--- Begin ---
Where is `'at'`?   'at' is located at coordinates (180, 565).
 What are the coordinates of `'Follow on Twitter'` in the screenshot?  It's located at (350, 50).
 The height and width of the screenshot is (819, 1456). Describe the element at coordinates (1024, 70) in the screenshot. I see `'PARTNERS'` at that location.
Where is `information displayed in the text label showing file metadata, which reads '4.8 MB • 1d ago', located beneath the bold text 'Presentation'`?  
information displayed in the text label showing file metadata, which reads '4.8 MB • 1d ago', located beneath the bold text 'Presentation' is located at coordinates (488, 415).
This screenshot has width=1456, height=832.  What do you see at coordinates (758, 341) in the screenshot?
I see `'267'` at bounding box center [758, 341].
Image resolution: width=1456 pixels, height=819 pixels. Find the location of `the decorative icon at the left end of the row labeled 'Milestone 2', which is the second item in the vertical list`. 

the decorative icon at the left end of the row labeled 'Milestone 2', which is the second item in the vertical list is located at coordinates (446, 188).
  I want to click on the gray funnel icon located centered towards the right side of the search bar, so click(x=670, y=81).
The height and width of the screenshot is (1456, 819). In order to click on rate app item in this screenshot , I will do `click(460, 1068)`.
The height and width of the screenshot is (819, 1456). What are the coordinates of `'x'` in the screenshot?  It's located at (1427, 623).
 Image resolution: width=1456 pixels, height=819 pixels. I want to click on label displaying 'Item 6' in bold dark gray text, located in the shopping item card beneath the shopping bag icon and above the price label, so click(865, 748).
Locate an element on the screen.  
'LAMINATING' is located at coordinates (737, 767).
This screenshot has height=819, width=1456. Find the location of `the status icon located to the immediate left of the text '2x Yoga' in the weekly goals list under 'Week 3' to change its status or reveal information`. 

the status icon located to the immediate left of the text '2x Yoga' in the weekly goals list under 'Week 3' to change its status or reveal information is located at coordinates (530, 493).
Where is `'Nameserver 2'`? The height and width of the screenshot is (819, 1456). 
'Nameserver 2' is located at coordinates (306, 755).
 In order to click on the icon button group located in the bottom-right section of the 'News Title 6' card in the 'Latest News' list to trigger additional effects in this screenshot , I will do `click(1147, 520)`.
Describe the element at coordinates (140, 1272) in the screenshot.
--- End ---
▶ [What you have to do]
Starting with the line that has "at (350, 50)." and ending after the line that has "The height and width of the screenshot is (819, 1456). Describe", output those lines as a Markdown table with the columns Line and Text. Number each line in order and leave out blank lines.

▶ [Answer to the problem]
| Line | Text |
|---|---|
| 1 |  What are the coordinates of `'Follow on Twitter'` in the screenshot?  It's located at (350, 50). |
| 2 |  The height and width of the screenshot is (819, 1456). Describe the element at coordinates (1024, 70) in the screenshot. I see `'PARTNERS'` at that location. |